== Segment start ==

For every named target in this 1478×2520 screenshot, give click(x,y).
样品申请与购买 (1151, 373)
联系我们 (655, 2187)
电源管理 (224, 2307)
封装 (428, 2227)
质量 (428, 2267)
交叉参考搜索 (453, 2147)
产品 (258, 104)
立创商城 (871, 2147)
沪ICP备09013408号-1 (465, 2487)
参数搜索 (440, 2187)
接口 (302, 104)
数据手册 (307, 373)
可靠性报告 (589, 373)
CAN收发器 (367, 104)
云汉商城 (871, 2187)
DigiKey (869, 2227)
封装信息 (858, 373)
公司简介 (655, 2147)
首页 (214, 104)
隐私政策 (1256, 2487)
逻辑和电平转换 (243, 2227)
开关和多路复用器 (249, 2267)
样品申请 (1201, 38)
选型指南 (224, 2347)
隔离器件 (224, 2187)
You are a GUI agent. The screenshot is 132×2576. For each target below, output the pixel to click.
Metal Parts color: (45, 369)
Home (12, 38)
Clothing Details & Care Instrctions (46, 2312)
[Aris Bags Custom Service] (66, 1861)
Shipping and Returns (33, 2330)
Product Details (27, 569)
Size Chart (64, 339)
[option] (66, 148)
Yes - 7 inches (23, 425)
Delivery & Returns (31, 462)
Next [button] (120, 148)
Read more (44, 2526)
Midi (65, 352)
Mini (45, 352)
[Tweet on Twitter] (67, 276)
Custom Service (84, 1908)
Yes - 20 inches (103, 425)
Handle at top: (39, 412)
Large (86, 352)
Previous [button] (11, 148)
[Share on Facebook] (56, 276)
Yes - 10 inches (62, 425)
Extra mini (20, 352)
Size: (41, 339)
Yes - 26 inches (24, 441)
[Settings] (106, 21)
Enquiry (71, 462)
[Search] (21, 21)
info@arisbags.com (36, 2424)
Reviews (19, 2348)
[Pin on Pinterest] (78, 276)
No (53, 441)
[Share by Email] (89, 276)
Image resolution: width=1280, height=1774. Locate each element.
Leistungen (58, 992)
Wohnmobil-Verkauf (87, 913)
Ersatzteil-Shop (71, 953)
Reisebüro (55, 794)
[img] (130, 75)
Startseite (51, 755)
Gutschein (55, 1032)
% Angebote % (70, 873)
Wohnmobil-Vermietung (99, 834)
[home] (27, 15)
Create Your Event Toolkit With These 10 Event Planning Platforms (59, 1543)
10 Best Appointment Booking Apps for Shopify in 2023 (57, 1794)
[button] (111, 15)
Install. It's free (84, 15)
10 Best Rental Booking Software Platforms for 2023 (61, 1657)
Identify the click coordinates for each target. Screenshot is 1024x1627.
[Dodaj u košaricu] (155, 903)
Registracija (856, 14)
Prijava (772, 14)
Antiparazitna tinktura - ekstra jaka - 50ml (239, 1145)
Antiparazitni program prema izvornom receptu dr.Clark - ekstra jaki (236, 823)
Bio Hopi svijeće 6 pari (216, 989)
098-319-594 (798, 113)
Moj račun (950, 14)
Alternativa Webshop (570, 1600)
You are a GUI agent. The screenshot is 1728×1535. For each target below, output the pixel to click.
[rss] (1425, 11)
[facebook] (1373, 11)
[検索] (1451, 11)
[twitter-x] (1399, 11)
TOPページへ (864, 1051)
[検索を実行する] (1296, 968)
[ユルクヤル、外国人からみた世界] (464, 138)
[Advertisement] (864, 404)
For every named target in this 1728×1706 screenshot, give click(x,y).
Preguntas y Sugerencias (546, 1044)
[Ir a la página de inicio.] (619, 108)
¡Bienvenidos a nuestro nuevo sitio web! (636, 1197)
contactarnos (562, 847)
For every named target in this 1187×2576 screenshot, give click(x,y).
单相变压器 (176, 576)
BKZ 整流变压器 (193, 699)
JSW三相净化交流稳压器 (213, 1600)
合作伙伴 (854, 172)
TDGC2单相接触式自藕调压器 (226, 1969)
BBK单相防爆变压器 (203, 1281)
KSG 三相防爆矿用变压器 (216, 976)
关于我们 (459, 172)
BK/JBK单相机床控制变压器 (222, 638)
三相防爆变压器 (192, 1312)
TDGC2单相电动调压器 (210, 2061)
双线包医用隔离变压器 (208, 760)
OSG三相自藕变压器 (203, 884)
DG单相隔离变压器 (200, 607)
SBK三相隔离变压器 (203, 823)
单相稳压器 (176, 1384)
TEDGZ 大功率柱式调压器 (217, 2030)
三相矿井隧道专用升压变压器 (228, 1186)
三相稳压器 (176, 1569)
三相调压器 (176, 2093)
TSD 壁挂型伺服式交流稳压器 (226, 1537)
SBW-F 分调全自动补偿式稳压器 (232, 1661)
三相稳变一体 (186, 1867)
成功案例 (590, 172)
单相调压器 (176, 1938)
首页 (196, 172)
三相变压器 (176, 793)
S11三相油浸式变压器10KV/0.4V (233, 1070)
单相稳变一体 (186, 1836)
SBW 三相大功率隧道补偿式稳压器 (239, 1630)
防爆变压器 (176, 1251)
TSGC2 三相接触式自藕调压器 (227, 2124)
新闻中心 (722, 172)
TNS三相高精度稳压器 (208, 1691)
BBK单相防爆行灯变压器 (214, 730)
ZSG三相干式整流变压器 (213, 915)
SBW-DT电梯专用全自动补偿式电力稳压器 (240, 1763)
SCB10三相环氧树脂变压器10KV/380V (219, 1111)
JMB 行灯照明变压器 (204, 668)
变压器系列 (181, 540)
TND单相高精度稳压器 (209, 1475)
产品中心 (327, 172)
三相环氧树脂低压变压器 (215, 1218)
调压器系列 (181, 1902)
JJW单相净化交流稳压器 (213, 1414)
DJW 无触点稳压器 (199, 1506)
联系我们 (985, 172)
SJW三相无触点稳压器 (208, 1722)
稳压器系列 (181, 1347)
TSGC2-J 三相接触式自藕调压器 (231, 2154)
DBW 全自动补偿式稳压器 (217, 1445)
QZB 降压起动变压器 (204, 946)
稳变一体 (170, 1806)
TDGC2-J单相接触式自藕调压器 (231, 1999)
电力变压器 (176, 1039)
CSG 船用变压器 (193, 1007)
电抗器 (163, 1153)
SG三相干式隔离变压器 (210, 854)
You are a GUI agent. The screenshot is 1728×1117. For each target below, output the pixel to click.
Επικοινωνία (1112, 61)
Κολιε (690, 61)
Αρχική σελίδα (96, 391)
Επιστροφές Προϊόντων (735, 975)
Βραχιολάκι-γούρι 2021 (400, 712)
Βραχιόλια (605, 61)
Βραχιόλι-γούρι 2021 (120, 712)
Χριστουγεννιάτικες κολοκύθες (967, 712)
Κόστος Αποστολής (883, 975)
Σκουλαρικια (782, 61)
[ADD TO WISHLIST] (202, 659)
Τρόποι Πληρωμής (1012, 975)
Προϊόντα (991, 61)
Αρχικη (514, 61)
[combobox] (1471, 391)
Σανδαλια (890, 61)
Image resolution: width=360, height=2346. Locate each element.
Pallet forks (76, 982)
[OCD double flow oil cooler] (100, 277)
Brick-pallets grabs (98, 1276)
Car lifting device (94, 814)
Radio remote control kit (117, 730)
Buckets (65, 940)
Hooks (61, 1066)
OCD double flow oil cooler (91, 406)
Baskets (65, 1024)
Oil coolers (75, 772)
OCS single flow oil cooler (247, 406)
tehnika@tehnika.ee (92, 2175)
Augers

== Segment end ==

**Work required**
Would you copy all lines in the records where the string "agent" appears?

**Written reply**
You are a GUI agent. The screenshot is 132×2576. For each target below, output the pixel to click.
You are a GUI agent. The screenshot is 1728×1535. For each target below, output the pixel to click.
You are a GUI agent. The screenshot is 1728×1117. For each target below, output the pixel to click.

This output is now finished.